Promisingly, the Bank Group has recently increased its focus on the health of the bottom 40 percent of the population in developing countries, and on promoting Universal Health Coverage as a key solution to foster equity. In President Jim Kim's own words, "achieving universal health coverage and equity in health are central to reaching the [Bank's] global goals to end extreme poverty by 2030 and boost shared prosperity."
But are all parts of the World Bank Group now aligned with this approach? In our new report, "Investing for the Few: The IFC's Health in Africa initiative," we explore this question by reviewing the Bank Group's investments in the for-profit health sector in Africa via the International Finance Corporation (IFC), the Bank's private sector lending arm. Unfortunately, the answer is a resounding "no." In fact, many of Health in Africa's investments have gone to expensive urban hospitals and clinics often explicitly catering to the wealthiest citizens, and failing to expand access to poor Africans. Even a recent independent mid-term review clearly states, "Health in Africa's founding documents highlight the fact that the initiative would focus on the underserved and this has clearly not happened."
For example, the initiative supports a hospital in Nairobi where it would cost the average Kenyan woman a minimum of three to six months' wages to deliver a baby. Its largest investment is in the South African company Life Healthcare, a network whose services are unaffordable even for many comparatively wealthy South Africans. Only selected services are covered by health insurance and only 15 per cent of South Africans have any kind of health insurance at all.
The initiative has even invested in a luxury IVF clinic in Nigeria charging $4,600 for one cycle of IVF, in a country where the need for the most basic maternity services is immense. These examples highlight a failure to either deliver affordable health care to the poorest or to reduce the gap in access to health care between the rich and the poor in Africa.
In addition, in all these worrying examples, representative of the information available, the IFC failed to adequately measure whether it is actually reaching people living in poverty. Given the stated goals of the initiative, this failure to measure impact is of particular concern.
There is a lot of talk about the current restructuring of the World Bank Group under Jim Kim's leadership. Health is one of the new Global Practices meant to ensure that the work of the whole Bank Group, including the IFC, follows one coherent strategy focused on universal health coverage, poverty eradication and shared prosperity.
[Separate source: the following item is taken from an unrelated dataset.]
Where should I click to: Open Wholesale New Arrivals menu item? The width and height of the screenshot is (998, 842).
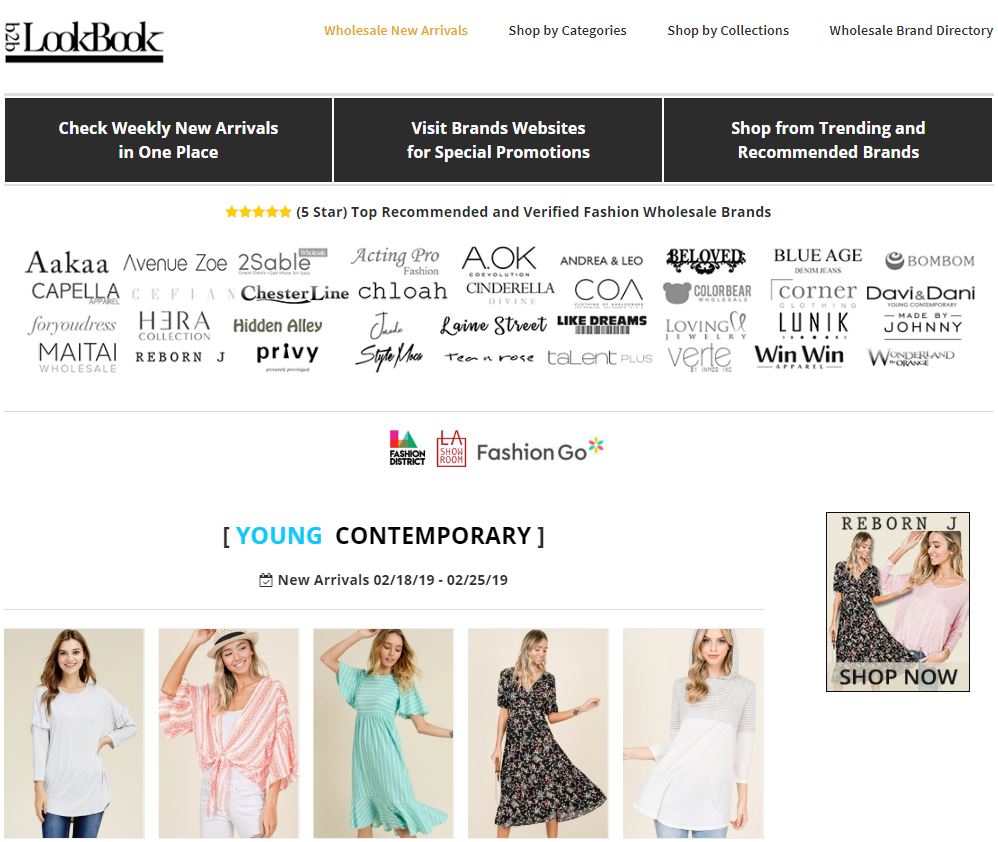coord(396,31)
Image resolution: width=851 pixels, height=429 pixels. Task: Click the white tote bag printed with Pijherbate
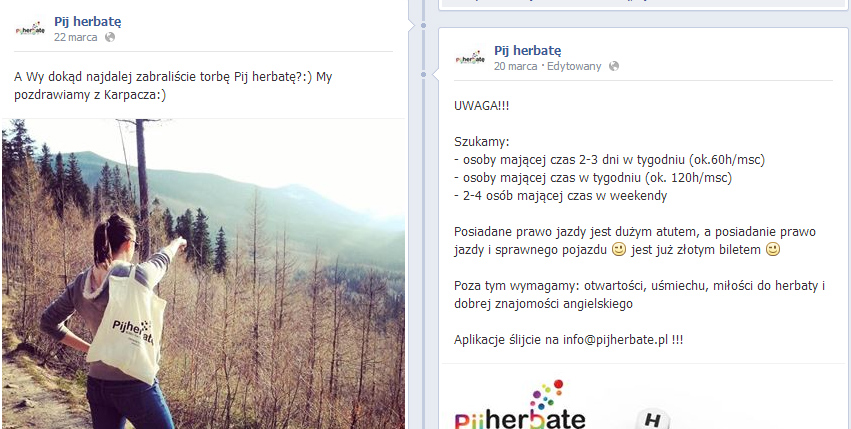[x=128, y=323]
Will this restructuring deliver? The IFC's Health in Africa initiative is supposed to be reviewed this year. A tangible result will be a commitment from the Bank in the next few weeks to re-evaluate it under the prism of the Bank's corporate goals and focus on universal health coverage. Only then will the Bank be able to say whether the IFC's Health in Africa initiative -- and more generally the IFC's investments in health -- deserve to be part of Jim Kim's ambitious vision. We at Oxfam eagerly await the answer.